Accueil > Les réalisateurs > B > Biras, Jeanne > Au suivant !

Au suivant !

Suivant !

Acheter sur Priceminister

- Durée : 1h30mn

L’archétype du film estival.

L’argument : Directrice de casting parisienne, Jo, la trentaine, est à la recherche de l’homme de sa vie. Entre comédiens ratés, mannequins d’un soir et metteurs en scènes à l’ego surdimensionné, elle rencontre Bernard, comédien reconverti dans les pompes funèbres. Radicalement à l’opposé de l’homme idéal, il va pourtant la séduire.

Notre avis : Pour son premier film en tant que réalisatrice, Jeanne Biras a choisi d’aborder un monde qu’elle connaît bien. Ancienne directrice de casting, elle a eu la bonne idée de nous faire plonger dans cet univers bien particulier au potentiel comique indéniable. Personnage inévitable pour tous les aspirants à la célébrité, le directeur de casting est devenu aujourd’hui incontournable. Dans notre société ultramédiatique où tout le monde veut devenir connu, il est désormais très courtisé (la scène où Jo, en position délicate aux impôts, se retrouve à devoir "caster" des postulants de la Star Academy est, à ce titre, très drôle).
Si les (rares) scènes de casting sont incontestablement les plus réussies (chapeau à l’équipe !), le reste du film, en revanche, ne suit pas du tout et manque cruellement de rythme. L’histoire d’amour entre Alexandra Lamy et Clovis Cornillac ne fonctionne pas et certains épisodes, qui se veulent décalés, tombent totalement à plat (celui de l’immigré de l’Est, par exemple, ne sert à rien). Le film s’enlise rapidement et finalement ne fait qu’effleurer le milieu du casting qui aurait pourtant gagné à être développé.
Côté comédiens, si Clovis Cornillac est parfait en prince charmant ordinaire, Alexandra Lamy reste quant à elle cantonnée à son personnage d’Un gars, une fille.

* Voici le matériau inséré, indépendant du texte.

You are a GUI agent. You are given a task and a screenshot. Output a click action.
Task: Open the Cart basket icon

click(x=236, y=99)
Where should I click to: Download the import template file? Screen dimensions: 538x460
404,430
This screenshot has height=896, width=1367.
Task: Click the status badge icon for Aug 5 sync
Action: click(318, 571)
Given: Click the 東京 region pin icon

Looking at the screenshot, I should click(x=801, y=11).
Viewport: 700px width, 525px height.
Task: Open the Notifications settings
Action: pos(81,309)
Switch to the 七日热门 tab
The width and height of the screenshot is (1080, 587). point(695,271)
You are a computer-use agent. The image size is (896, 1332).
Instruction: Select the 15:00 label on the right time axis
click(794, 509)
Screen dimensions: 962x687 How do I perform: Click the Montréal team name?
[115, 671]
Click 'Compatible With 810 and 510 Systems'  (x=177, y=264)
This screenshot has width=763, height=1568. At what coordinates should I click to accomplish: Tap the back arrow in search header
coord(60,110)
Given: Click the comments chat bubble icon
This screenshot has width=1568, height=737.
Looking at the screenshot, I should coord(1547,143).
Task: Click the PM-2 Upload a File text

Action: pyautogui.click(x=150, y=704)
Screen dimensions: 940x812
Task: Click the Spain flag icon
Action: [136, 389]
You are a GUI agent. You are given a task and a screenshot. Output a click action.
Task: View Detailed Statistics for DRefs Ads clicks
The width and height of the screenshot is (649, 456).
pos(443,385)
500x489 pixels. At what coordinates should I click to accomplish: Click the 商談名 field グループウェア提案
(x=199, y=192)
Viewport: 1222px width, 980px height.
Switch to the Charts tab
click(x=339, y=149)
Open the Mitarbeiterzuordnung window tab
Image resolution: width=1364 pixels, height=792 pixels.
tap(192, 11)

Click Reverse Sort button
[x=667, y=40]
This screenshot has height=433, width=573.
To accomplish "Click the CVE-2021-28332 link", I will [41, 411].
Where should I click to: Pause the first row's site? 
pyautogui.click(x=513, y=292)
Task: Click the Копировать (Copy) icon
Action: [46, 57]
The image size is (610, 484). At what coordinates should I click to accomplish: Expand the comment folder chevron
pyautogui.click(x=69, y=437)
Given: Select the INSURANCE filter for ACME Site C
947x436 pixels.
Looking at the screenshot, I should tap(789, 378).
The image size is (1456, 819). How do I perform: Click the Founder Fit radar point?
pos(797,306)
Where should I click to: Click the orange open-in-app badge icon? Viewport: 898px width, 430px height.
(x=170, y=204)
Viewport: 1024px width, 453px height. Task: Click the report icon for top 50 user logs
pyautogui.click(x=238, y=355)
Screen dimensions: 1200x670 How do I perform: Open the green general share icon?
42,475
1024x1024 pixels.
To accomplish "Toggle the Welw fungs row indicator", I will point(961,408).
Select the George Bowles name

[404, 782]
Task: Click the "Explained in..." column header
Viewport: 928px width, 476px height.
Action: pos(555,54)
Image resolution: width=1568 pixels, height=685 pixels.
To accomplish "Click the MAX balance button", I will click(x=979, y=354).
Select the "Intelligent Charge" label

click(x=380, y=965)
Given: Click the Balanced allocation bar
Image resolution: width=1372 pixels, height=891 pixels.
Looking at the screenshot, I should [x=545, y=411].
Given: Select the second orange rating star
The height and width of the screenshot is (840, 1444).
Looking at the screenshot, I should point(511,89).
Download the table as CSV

Mention spéciale enfin à la jeune Juliette Roudet, véritable découverte de ce petit film estival sans prétention.


Le DVD


Le(s) supplément(s) à ne pas rater : Maigrichonne édition avec des bonus relativement superficiels. Difficile en effet de trouver un quelconque intérêt dans le clip karaoké Tout bien faire, le module Clovis improvise (version longue mais pas drôle pour autant du casting de Bernard) ou encore le petit making of de douze minutes. Plutôt bien monté, ce dernier ne fait malheureusement qu’effleurer son sujet, laissant uniquement la part belle au travail des deux acteurs vedettes. En revanche, on est surpris de découvrir le court métrage homonyme, véritable copie-carbone du long dans une veine plus dramatique - Isabelle Nanty joue le rôle d’Alexandra Lamy, quelques larmes en plus. Pourquoi la réalisatrice Jeanne Biras a-t-elle opté pour ce changement de direction artistique et de ton pour son film ? Mystère non élucidé par cette édition.

Image & son : Travail propre pour une comédie qui n’en demandait pas tant. L’image, bien qu’un peu lisse, est le résultat d’un encodage de bonne facture : peu de défauts et des couleurs assez naturelles. Sans surprise, la piste son fait bien attention à mettre l’accent sur les dialogues.